Bahkan dalam keterangan resminya, Kementerian kesehatan sudah menyatakan bahwa AMR adalah pandemi senyap (silent pandemic) karena angka kematiannya cukup tinggi.

Pada 2030, diperkirakan penggunaan antibiotik di seluruh dunia akan meningkat sebesar 30 persen, bahkan semakin meningkat sebesar 200 persen jika AMR tidak benar-benar ditangani dengan baik.

Sementara itu data WHO Global Antimicrobial Resistance and Use Surveillance System (GLASS) sebagai data acuan nasional terkait AMR di Indonesia menunjukkan peningkatan presentase AMR di Indonesia pada tahun 2019.

Oleh sebab itu, Marketing Director Essity Joice Simanjuntak menjelaskan bahwa dengan teknologi Sorbact ini dapat digunakan untuk perawatan luka yang dapat mencegah AMR.

”Sorbact mengikat mikroba dengan mekanisme kerja murni secara fisik sehingga mikroba menjadi tidak aktif, dan mengangkatnya tanpa membunuh.

Penelitian membuktikan bahwa mekanisme ini tidak mengakibatkan AMR,” jelas Joice.
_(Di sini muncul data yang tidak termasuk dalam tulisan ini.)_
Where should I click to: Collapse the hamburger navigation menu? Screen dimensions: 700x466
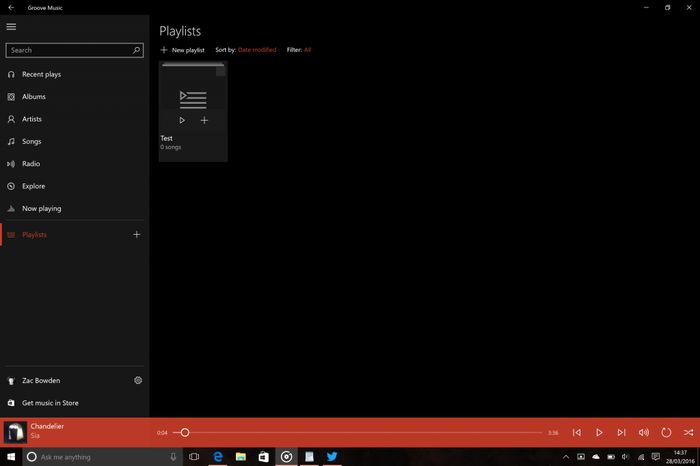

“Teknologi Sorbact dipergunakan dalam balutan luka kami yaitu Cutimed dan Leukoplast.

Berbeda dengan balutan antimikroba lainnya yang secara aktif membunuh mikroba, balutan luka ini terbuat dari Dialkylcarbamoyl chloride (DACC) yang bersifat hidrofobik, mengikat beberapa jenis mikroba secara permanen, dan mengurangi jumlah organisme di permukaan luka sehingga proses penyembuhan luka lebih cepat,” lanjutnya.

Sorbact dikatakan mampu menurunkan angka Infeksi Daerah Operasi (IDO) sampai dengan 65 persen dibandingkan standard dressing, dan bahkan mampu mengikat 5 bakteri patogen utama WHO.

Sorbact juga tidak memiliki kontraindikasi dan risiko alergi yang rendah sehingga dapat digunakan pada bayi baru lahir, wanita hamil dan menyusui.

Terbukti dalam lebih dari 40 studi klinis dan dalam publikasi yang mencakup lebih dari 7.000 pasien, Sorbact berhasil digunakan selama lebih dari 30 tahun dalam praktik klinis.

Produk perawatan luka seperti Dialkylcarbamoyl chloride coated wound dressings (Cutimed Sorbact dan Leukoplast Leukomed Sorbact) dapat dipergunakan oleh pasien untuk perawatan luka pascaoperasi dan juga luka kronis, seperti luka kaki diabetes, luka tekan akibat tirah baring.